You could make the case that the difference in a seven core GPU of the MBA versus the eight in the Mac Mini is an important point for the cost difference, but we’d beg to differ. Frankly, the savings offered by Mac Mini aren’t substantial enough given you have to factor in this tech, with the only major difference being you get more ports and support for an Ethernet connection.
After weighing it all up, the only time the M1 Mac Mini reads as a value in Australia is if you have all the accessories and peripherals in the first place, and you prefer using them over another brand’s. Beyond that, and we’d tell you the other Mac models may well be a better value because they at least come with them, given they’re required parts.
What needs work?
We get why Apple doesn’t include a keyboard or mouse with the package, but it’s also strange that the latest version of macOS doesn’t know how to look for Bluetooth accessories upon setup, and then doesn’t come with the option to turn on Bluetooth LE upon boot.
You don’t get a choice for this — it’s just how Apple does things — and hits that value hard. You probably will need to use a Mac keyboard with the Mini, otherwise it’s just not going to be smooth sailing. If you even want to log in using someone else’s Bluetooth keyboard on recent versions of macOS, you need to switch off FileVault, Apple’s disk encryption software.
There’s also the matter of the speakers, which in the Mac Mini are just plain abysmal. You just know that in light of the MacBook Pro 16 having such amazing speakers with its six-speaker system that Apple can do so much better than the flat, shallow, piddly little speakers found in the Mac Mini.
Within minutes of using the on-board, we were curious why Apple hadn’t drilled in holes on the side of the Mini and positioned speakers there, rather than the tiny speaker found inside. It’s practically unusable, and signals another great reason to consider either the MacBook Air or iMac over the Mini.

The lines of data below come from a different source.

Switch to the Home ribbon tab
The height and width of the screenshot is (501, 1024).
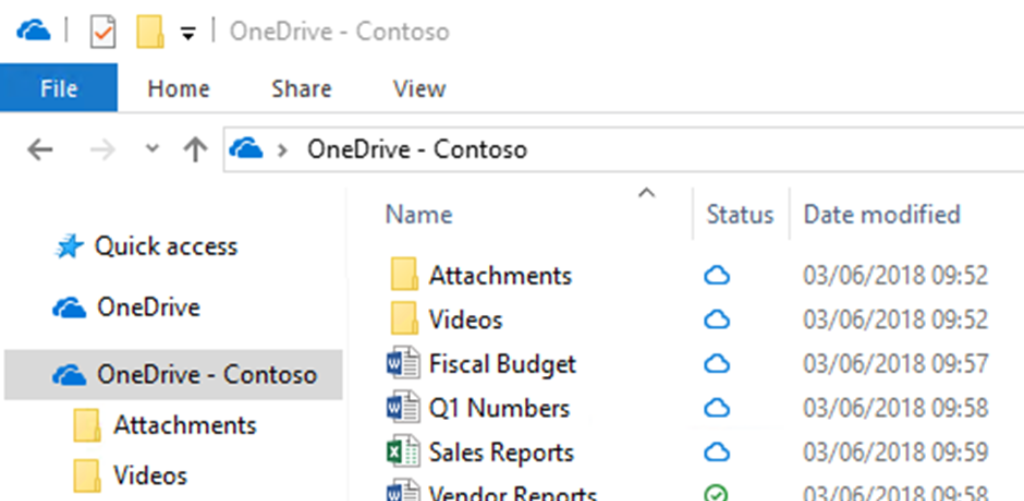pyautogui.click(x=178, y=89)
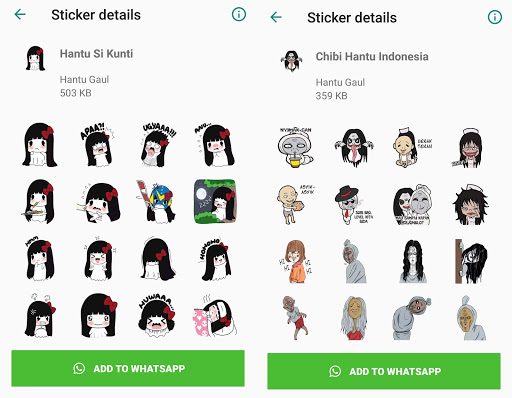Tap the Hantu Si Kunti pack tray icon
Screen dimensions: 512x398
pyautogui.click(x=35, y=58)
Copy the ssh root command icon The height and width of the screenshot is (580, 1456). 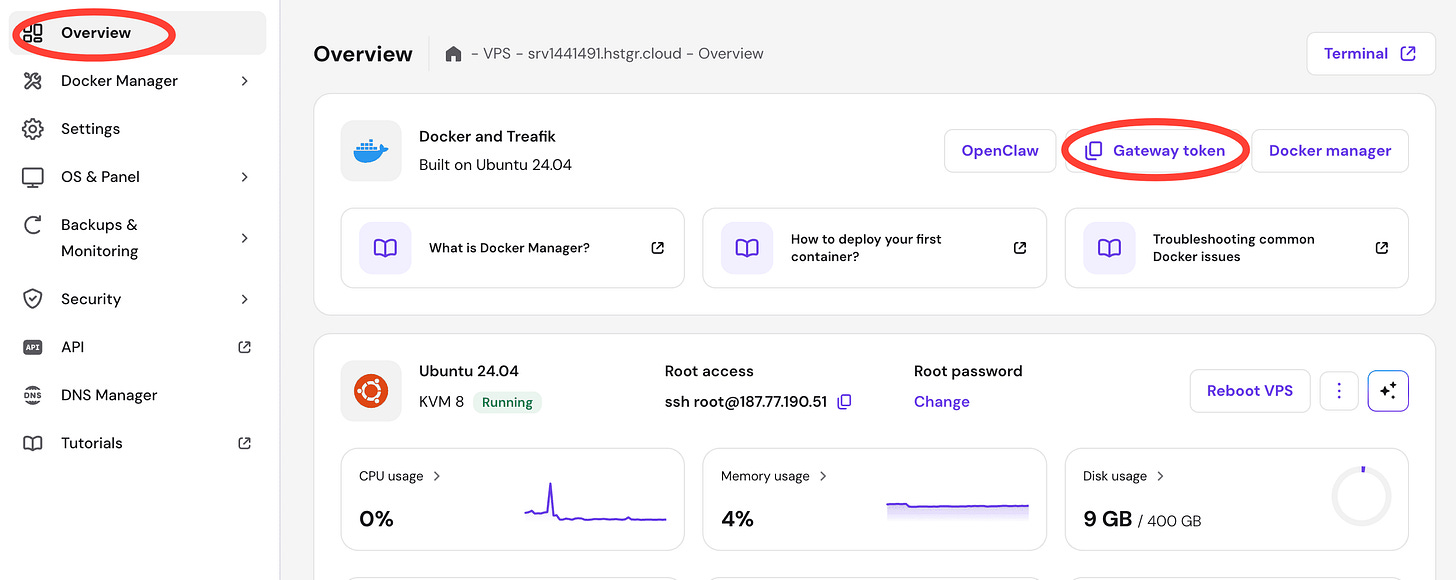(844, 402)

The speakers in practically every other Apple computer are at minimum decent and at best incredible, and the Mac Mini speaker is just the total opposite. The speaker here is such a disaster, you have to wonder how it managed to get through Apple’s rigorous quality testing. It is bad for just about everything, and will make you want to spend yet more money on another peripheral, replacing the speakers in the Mini ASAP.
Final thoughts (TLDR)
All up, the Mac Mini can be a bit of a mixed bag. On the one hand, if you already have the bits and pieces from previous models, there’s real value here, getting what is ostensibly the performance of the $2199 M1 iMac 24 in a computer basically half the price. That’s great if you have everything, and don’t need the monitor, keyboard, or mouse. Easy. You’re effectively saving money.
But heaven forbid if you don’t have one of those needed things, the Mac Mini is probably not value driven for you.
As such, we’d say the Mac Mini, while appealing as its price may be, is mostly for experienced Mac users who already have the bits and pieces, and not for folks necessarily looking for a Mac on a budget. Frankly, they should just spend a little more and get the MacBook Air, as that’s a better value altogether.
There is a fair bit to like about Apple’s least expensive Mac, but value may not be it. If you’re comfortable with a more experienced model and have the parts, the Mac Mini could be worth checking out, but you can’t help but want it to be just that little bit more premium.